2. Die Erforderlichkeit von Pflege allein begründet einen Anspruch auf Krankenhausbehandlung noch nicht; vielmehr ist darauf abzustellen, ob die erforderlichen Pflegemaßnahmen lediglich dem Zweck dienen, einem Zustand der Hilflosigkeit zu begegnen oder ob sie als Teil einer ärztlichen Behandlung dieser untergeordnet sind (vgl ua BSG vom 25.1.1979 - 3 RK 83/78 = SozR 2200 § 184 Nr 11). Ebensowenig genügen soziale Gründe, um Krankenhausbehandlungsbedürftigkeit zu bejahen; so können Maßnahmen mit dem Ziel, eine selbständigere Lebensführung zu ermöglichen oder Verwahrlosung des Betroffenen zu verhindern bzw die Unterbringung in einer geschlossenen Anstalt mit dem Ziel der Verwahrung keine Leistungspflicht der gesetzlichen Krankenversicherung begründen, etwa weil Kranke die öffentliche Sicherheit und Ordnung, sich selbst oder andere gefährden (vgl BSG vom 12.11.1985 - 3 RK 33/84 = SozR 2200 § 184 Nr 28).
Tatbestand
Die Beteiligten streiten um die Kostenübernahme für die stationäre Behandlung des Klägers in der K-B-Nervenklinik, B in der Zeit vom 10. September 1992 bis zum 12. September 1994.
Der 1951 geborene Kläger ist Mitglied der beklagten Krankenkasse. Er steht aufgrund einer Anordnung des Amtsgerichts Wedding seit 1992 unter Betreuung (Aufgabenkreis "Vermögens- sowie Gesundheitsfürsorge sowie Aufenthaltsbestimmung").

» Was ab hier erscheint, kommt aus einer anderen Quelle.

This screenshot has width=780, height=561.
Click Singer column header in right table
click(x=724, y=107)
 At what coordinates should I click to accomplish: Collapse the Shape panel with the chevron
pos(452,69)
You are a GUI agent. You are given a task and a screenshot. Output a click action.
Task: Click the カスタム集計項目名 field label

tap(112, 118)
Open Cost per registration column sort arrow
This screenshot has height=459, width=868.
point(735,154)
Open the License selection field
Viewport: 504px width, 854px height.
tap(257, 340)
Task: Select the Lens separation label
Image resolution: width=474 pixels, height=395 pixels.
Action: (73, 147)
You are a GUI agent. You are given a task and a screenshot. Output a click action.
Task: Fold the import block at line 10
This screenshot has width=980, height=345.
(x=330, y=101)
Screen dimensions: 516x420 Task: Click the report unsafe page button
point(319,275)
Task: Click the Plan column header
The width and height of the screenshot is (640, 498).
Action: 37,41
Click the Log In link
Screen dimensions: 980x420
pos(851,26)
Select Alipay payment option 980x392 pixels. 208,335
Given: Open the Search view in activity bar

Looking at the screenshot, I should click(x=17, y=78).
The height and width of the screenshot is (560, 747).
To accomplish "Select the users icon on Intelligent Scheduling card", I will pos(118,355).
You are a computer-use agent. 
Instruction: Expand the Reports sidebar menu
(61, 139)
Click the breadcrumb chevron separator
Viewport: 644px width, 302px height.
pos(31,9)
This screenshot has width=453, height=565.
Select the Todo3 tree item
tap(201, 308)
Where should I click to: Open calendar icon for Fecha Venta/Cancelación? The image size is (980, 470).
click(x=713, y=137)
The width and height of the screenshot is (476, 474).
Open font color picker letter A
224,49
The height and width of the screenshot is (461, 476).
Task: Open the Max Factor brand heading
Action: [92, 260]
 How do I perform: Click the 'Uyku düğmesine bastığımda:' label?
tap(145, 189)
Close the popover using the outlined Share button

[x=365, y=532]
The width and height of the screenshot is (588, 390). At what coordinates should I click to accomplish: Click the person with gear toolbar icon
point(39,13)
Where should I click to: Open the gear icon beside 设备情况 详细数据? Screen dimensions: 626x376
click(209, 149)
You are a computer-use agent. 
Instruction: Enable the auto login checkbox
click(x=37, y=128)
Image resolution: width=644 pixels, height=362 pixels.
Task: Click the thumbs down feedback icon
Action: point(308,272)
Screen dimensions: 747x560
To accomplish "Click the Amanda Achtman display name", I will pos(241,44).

Der Kläger war seit 1983 wiederholt auf Kosten der Beklagten wegen psychischer Krankheiten stationär behandelt worden. Seit 24. Dezember 1990 befand er sich ununterbrochen zur stationären Behandlung in der K. Die Beklagte, die wiederholt Ermittlungen zur Notwendigkeit der stationären Behandlung geführt hatte, erteilte gegenüber der K jeweils Kostenübernahmeerklärungen, zuletzt beschränkt für die Zeit bis zum 31. Juli 1992.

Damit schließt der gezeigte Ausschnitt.